I’m not exactly sure where it stems from. Maybe it’s the culture that I come from. Maybe it’s the environment that I grew up in. Maybe it’s just my personality. But ever since primary school, I remember just dreading new opportunities because of this irrational fear of never being able to be good enough. It didn’t help that I was a very shy, nervous and self-conscious kid. There was always this unexplainable fear that I was never going to measure up to them, and even now this feeling can get so overwhelming it becomes unbearable. Even having conquered so many failures and challenges in my life so far, I am still that same scared kid every time a new situation comes my way. Let me elaborate.
I am currently a junior in college. I’m studying for a double major in Psychology and Cognitive Science, as well as a minor in Chinese. For the most part, I have been able to learn a lot and cope with my college life just fine.
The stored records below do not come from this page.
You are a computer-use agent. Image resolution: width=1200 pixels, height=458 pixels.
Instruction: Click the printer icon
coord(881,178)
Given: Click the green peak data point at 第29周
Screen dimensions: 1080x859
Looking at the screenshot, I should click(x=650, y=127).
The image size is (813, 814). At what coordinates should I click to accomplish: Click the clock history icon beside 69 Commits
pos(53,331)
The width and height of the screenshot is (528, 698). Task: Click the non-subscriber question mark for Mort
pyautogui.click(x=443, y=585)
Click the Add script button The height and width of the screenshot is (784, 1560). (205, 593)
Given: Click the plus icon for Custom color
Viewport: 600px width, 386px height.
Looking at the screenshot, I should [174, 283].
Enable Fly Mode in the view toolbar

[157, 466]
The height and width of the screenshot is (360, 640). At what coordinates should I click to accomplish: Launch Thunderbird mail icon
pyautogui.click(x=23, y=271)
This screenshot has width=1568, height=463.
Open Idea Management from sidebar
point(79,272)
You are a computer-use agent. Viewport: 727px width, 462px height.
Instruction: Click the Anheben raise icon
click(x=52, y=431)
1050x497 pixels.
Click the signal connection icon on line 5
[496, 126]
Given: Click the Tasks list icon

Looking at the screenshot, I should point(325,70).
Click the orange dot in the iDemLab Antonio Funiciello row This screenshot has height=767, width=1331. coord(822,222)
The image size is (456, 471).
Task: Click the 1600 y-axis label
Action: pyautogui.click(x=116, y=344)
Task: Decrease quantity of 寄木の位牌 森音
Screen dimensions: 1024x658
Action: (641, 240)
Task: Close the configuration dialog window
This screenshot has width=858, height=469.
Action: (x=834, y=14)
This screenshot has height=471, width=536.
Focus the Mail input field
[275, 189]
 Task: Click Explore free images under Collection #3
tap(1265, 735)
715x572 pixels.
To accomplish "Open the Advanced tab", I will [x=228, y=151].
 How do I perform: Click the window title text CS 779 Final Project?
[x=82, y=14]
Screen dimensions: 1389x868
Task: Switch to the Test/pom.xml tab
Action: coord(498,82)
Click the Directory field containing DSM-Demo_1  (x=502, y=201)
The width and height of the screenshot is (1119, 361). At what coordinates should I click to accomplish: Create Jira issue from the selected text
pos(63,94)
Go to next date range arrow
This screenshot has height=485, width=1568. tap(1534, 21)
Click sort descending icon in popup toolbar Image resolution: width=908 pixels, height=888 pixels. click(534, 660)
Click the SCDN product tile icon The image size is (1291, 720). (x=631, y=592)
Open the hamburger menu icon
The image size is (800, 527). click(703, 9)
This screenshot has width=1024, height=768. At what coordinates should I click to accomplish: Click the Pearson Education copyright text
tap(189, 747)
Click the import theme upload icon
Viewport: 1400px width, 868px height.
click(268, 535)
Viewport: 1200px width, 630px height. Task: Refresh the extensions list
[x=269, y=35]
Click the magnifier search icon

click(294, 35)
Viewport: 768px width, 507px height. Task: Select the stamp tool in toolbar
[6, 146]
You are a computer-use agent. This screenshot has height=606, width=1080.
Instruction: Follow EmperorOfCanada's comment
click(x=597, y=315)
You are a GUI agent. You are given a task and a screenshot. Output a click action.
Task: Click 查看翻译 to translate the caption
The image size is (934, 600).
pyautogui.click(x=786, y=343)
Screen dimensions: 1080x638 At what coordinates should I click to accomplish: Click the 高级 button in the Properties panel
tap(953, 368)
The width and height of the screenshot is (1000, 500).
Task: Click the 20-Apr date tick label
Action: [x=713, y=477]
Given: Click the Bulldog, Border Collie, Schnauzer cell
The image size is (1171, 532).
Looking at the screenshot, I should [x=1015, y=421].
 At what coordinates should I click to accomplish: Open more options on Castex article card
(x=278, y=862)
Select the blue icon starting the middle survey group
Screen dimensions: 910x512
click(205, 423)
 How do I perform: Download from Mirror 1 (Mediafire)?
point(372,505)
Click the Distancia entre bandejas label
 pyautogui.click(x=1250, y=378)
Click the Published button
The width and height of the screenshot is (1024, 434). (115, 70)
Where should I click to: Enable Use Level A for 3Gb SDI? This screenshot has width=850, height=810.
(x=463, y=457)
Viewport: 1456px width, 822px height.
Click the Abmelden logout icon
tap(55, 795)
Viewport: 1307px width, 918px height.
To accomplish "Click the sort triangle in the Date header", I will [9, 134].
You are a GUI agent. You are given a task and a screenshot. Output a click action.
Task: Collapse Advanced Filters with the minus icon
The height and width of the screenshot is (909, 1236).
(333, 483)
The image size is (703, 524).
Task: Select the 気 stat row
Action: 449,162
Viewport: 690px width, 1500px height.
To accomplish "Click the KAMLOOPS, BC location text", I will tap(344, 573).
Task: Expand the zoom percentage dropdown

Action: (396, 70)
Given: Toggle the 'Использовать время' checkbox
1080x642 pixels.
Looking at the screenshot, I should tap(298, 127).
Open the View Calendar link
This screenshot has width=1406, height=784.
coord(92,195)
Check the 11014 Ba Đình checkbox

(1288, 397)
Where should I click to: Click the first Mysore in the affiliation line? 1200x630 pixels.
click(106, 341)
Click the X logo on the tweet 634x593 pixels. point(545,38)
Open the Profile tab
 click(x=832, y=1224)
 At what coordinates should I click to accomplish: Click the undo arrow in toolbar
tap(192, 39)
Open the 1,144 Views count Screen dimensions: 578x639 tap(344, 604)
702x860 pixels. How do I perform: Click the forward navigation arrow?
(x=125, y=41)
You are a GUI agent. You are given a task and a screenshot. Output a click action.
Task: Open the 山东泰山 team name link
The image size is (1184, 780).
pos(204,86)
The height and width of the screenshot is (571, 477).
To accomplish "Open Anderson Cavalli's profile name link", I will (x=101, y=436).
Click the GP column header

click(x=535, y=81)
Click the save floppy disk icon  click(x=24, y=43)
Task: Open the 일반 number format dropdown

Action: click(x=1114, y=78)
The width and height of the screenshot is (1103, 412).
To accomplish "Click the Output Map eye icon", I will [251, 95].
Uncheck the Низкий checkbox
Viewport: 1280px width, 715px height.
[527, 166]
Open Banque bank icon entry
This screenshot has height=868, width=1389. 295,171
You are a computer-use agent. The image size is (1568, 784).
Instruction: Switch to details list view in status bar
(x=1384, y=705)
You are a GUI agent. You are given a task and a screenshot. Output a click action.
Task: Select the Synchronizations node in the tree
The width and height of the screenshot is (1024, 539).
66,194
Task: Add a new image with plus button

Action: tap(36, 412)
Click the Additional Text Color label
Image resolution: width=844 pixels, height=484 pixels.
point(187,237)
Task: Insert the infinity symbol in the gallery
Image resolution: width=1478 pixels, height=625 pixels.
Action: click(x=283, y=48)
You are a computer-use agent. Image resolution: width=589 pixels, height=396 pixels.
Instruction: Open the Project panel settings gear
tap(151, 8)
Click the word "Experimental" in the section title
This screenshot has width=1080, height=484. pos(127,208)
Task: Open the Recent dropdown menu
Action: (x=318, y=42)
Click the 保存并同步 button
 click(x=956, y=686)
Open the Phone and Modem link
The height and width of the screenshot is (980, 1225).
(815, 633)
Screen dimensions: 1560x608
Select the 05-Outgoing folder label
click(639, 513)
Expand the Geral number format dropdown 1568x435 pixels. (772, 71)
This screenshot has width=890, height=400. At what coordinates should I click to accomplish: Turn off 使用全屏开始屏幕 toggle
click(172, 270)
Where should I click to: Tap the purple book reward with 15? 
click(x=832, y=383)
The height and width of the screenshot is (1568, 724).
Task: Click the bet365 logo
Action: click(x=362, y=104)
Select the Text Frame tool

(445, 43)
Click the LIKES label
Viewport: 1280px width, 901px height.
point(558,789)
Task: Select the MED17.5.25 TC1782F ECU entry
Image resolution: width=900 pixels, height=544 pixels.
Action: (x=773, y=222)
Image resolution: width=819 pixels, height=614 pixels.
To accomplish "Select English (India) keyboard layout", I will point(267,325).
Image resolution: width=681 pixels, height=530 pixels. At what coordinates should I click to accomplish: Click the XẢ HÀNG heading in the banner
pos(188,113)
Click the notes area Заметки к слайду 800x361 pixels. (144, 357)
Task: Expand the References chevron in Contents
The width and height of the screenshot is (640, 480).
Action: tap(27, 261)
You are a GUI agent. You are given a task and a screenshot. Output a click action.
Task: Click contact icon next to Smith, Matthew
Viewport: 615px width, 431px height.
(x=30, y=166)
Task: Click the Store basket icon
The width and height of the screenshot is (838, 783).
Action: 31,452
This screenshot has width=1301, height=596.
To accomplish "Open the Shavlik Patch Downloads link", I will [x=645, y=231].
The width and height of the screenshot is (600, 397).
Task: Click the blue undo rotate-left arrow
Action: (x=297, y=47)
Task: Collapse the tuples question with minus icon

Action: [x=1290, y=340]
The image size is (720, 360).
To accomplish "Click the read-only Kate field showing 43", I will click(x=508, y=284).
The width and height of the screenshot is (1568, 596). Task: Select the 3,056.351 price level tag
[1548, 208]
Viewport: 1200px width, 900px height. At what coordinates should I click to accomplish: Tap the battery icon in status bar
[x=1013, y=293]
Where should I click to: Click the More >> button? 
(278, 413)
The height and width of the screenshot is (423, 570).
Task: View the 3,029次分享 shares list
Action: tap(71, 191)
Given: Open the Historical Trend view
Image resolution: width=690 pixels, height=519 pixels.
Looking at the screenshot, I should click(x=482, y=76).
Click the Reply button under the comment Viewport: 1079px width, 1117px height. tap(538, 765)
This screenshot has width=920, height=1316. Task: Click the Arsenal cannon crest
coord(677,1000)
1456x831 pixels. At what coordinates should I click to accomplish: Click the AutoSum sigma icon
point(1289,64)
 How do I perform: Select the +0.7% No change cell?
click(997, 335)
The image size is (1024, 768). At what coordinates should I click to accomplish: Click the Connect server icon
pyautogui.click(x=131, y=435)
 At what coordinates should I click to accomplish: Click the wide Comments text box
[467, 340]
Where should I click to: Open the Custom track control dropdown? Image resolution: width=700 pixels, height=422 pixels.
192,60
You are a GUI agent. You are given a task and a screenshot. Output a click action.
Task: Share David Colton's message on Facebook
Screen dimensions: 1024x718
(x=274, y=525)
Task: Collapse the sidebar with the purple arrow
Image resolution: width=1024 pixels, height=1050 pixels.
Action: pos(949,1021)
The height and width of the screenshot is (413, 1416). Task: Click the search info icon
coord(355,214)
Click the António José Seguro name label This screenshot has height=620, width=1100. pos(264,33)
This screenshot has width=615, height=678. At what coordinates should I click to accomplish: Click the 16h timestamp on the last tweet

There are always instances in which I’m mentally challenged, and though there is always a solution, lately I have not been handling them as well.
I’m taking a computer science class for my major, and though the class is purely graded by assignments, I found myself spending countless hours completing just one assignment. Going to office hours and googling things did little to help me, as I could barely conceptually understand the material. I initially handled this situation by scolding and punishing myself internally, which led to a lot of thoughts of incompetence and “you’re just not good enough.” Eventually, I decided to reach out and get a tutor, despite my initial fear that even a tutor wouldn’t be able to help me pass this class. But now, I have a tutor, am (kind of) learning, and will be able to pass the class just fine. My issue was fixating too much on my inadequacy and blaming myself for my situation, instead of challenging that energy towards finding a viable solution.
This situation is a good example of being challenged with a task that is beyond what you can do, so much that you are tempted to find a loophole or give up. However, I was initially too focused on the task itself (i.e. the assignments themselves) instead of branching out and thinking of ways that would help me perform well in the class (i.e. reaching out for help and getting myself a tutor). There will almost always be instances in which the solution is beyond what you’re capable of at that moment. But there are also other ways to look at the same situation and approach it in a different way, even if all seems hopeless at the current moment. Let me provide you with another example.
I am trying to become a UX Designer when I graduate. The only work opportunity that my university offers is through a design consultancy club. I applied for it last semester, and got rejected. When I followed-up with my interviewers, I was told that my application was really good, but I wasn’t accepted simply because there were too many applicants. I worked really hard on my application, but was ultimately rejected due to the circumstances. But I told myself that I simply wasn’t good enough. I told myself that I didn’t have the skills that they wanted, and for several weeks I believed that I would never be hired because I just wasn’t good enough. I berated myself internally, punishing myself with words I would never whisper to a child. It was detrimental to my confidence level, and it did nothing to help me work towards my goal.
Nevertheless, this semester I applied and I got in. You would think that I would be elated after having gotten rejected the prior semester, and I was – for a few hours. Then the voices in my head awakened: “If you gave your all to get accepted into a club, how much harder can you work to measure up to their level?” “You’re going to have to work with other people, but are you sure you can do it? Are you?” “You still don’t have an internship.” They were vicious, they were brutal, and they were loud.
Several weeks have passed since I got into the club and the project that I’m working on (with a team and client) is ongoing. The problems that I feared weren’t as bad as I thought, and I have been able to cope just fine. The problem was never about them, it was always about me and how I spoke to myself. The self-degrading voices in my head made me recoil into the self that I feared the most – a self-sabotaging act of tragedy.
I have been talking a lot about not feeling good enough in the academic and career settings, but these feelings also surface a lot in my daily lives as well.
As a college student, I am obviously surrounded by a lot of people my age. Parties and social gatherings where drinking is the social norm are a source of my insecurity as well. I can deal just fine with small gatherings where I get along with everyone, but at events with more people and alcohol included, I just cringe at myself. I understand that I don’t have to drink if I don’t want to, and that it’s fine if I don’t. The thing that bothers me is seeing others loosen up from alcohol and be able to dance and talk freely to others. I am a pretty tense person already; loosening up, dancing and talking to others rarely happens to me. In those moments where I’m surrounded by all these people, I wish I could just loosen up like everyone else. But I can’t, and more often than not, I slip away from the party.
Please keep in mind that all the situations I elaborated above do not encompass my entire life. For the most part, I enjoy my life thoroughly, even if by myself. The situations above create insecurities and fear within me that I am still trying to understand and deal with. Sometimes, all it takes is for someone to say something or act a certain way to make me feel self-conscious. I am trying to understand this deeply ingrained insecurity of mine, and I think constant exposure to these insecurities (i.e. challenges) is something that I will continue doing to help me achieve that. I’m a work in progress, and I’m okay with it.